There are some limitations to our study. First, the retrospective nature of this study could have introduced potential selection bias, impacting the validity of the findings. Second, the sample size was relatively small, as it was drawn from a single center, and this may limit the generalizability of the results. Third, the study was restricted to data from a single institution. Consequently, these findings and conclusions are primarily applicable to women in northern China. To enhance the external validity and applicability of our results to diverse populations, future multicenter studies that are prospective in nature with large-sample studies are needed. Finally, the lack of repeated testing in our current analysis was another limitation. In future long-term follow-up studies, we aim to collect multiple HPV testing results from patients to determine whether HPV infections are transient or persistent, thereby improving the predictive value of our findings.
Conclusion
Our findings in this study showed that the combination of TCT and HR-HPV screening was the most effective screening method for detecting CIN2+ cervical lesions. The Ct value of HPV16 was negatively correlated with the severity of cervical lesions; that is, lower Ct values corresponded to higher viral loads and more severe lesions. Notably, when the Ct value of HPV16 was below 29.995, it indicated a greater likelihood of CIN2+ lesions.
Abbreviations
ACS, American Cancer Society; HPV, human papillomavirus; HR-HPV, high risk-human papillomavirus; CIN, cervical intraepithelial neoplasia; PCR, Polymerase Chain Reaction; Ct, Cycle threshold; TCT, ThinPrep cytologic test; NILM, no intraepithelial lesion or malignancy; ASC-US, atypical squamous cells of undetermined significance; LSIL, low-grade squamous intraepithelial lesion; AGUS/NOS, atypical glandular cells of undetermined significance or not otherwise specified; ASC-H, atypical squamous cells that cannot exclude high-grade squamous intraepithelial lesion; HSIL, high-grade squamous intraepithelial lesion; AIS, adenocarcinoma in situ; SCC, squamous cell carcinoma; WHO, World Health Organization; ROC, receiver operating characteristic; AUC, area under the ROC curve.
Data Sharing Statement
The datasets generated and/or analysed during the current study are not publicly available but are available from the corresponding author (Nai-Yi Du) on reasonable request.

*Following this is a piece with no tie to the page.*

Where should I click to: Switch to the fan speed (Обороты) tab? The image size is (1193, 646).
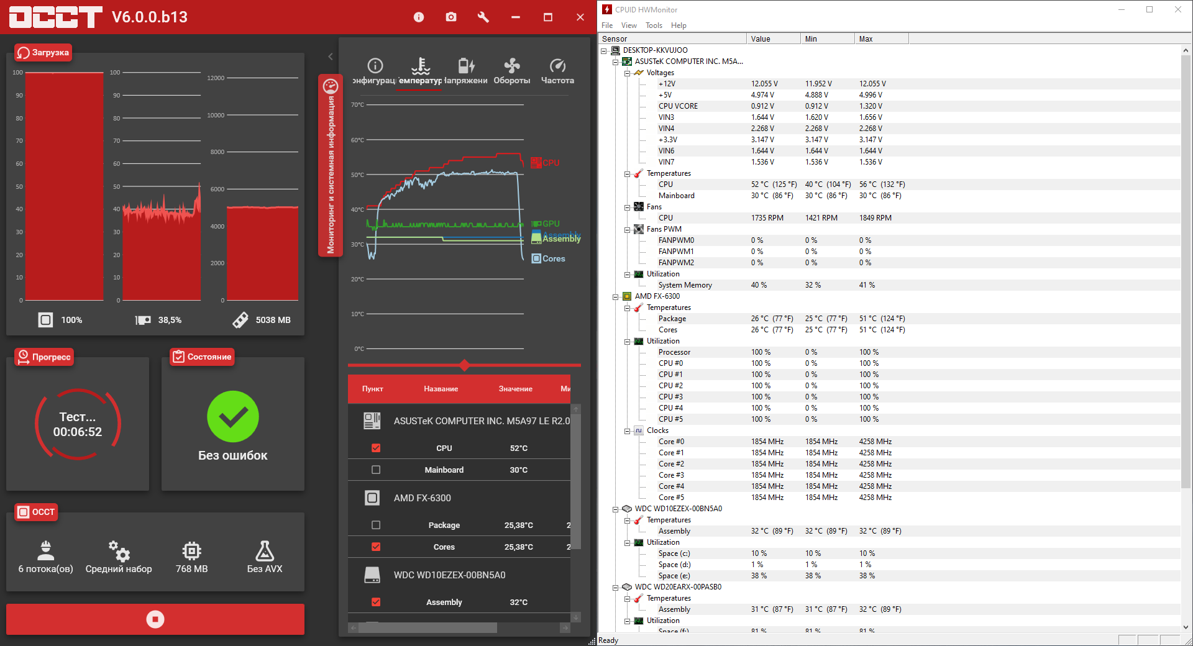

Ethics Approval and Consent to Participate
This study was conducted in accordance with the declaration of Helsinki. The study was approved by the Institutional Human Ethics Committee of the Fourth Hospital of Hebei Medical University (No. 2020KY266). All patients provided prior informed consent for participating in the study.
Funding
This study was supported by Hebei Province Medical Science Research Youth Science and Technology Project (Grant numbers: 20210334).
Disclosure
None of the authors have any financial disclosure or conflict of interest.